When we come with full wits to adolescence,
We are sent out and made ready for sale,
Away from our paternal gods and our parents,
Some sent to foreign husbands, some sent to barbarians;
Some are sold to unhappy homes, some are wed to horrors.
And then, once a single evening has joined us,
We need to praise it and think that this is living well.”

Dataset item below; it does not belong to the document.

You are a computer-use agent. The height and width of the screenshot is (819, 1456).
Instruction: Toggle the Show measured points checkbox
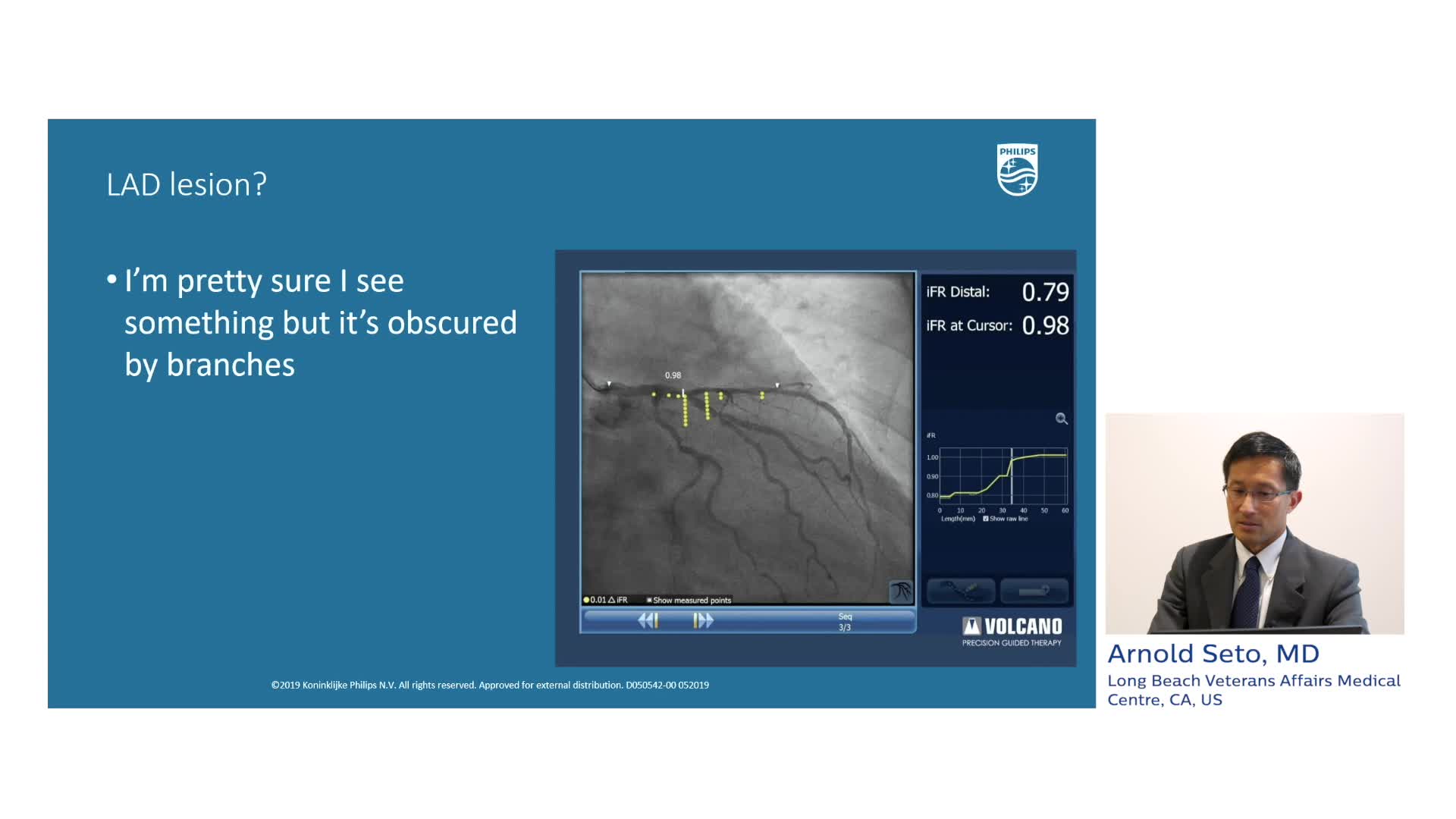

<ΠΡΟΚΝΗ•> νῦν δ’ οὐδέν εἰμι χωρίς. ἀλλὰ πολλάκις
ἔβλεψα ταύτῃ τὴν γυναικείαν φύσιν,
ὡς οὐδέν ἐσμεν. αἳ νέαι μὲν ἐν πατρὸς
ἥδιστον, οἶμαι, ζῶμεν ἀνθρώπων βίον•
τερπνῶς γὰρ ἀεὶ παῖδας ἁνοία τρέφει.
ὅταν δ’ ἐς ἥβην ἐξικώμεθ’ ἔμφρονες,
ὠθούμεθ’ ἔξω καὶ διεμπολώμεθα
θεῶν πατρῴων τῶν τε φυσάντων ἄπο,
αἱ μὲν ξένους πρὸς ἄνδρας, αἱ δὲ βαρβάρους,
αἱ δ’ εἰς ἀγηθῆ δώμαθ’, αἱ δ’ ἐπίρροθα.
καὶ ταῦτ’, ἐπειδὰν εὐφρόνη ζεύξῃ μία,
χρεὼν ἐπαινεῖν καὶ δοκεῖν καλῶς ἔχειν

The story of Prokne, upon which this play of Sophocles is based, is most well-known to us from Ovid. Tereus, a Thracian King, marries the Athenian Prokne and then rapes her sister Philomela when she comes to visit. The sexual assault was not enough–he also cut out her tongue to keep her from telling her sister.

Philomela weaves a picture of what happened to inform Prokne; they kill her son with Tereus (Itys) and feed him to his father. According to Ovid, when Tereus tries to kill them, the gods turn them into birds to help them escape.

It seems that this passage–which shows Sophocles’ ability to empathize with someone else’s perspective–conveys a misery that is prior to the assault.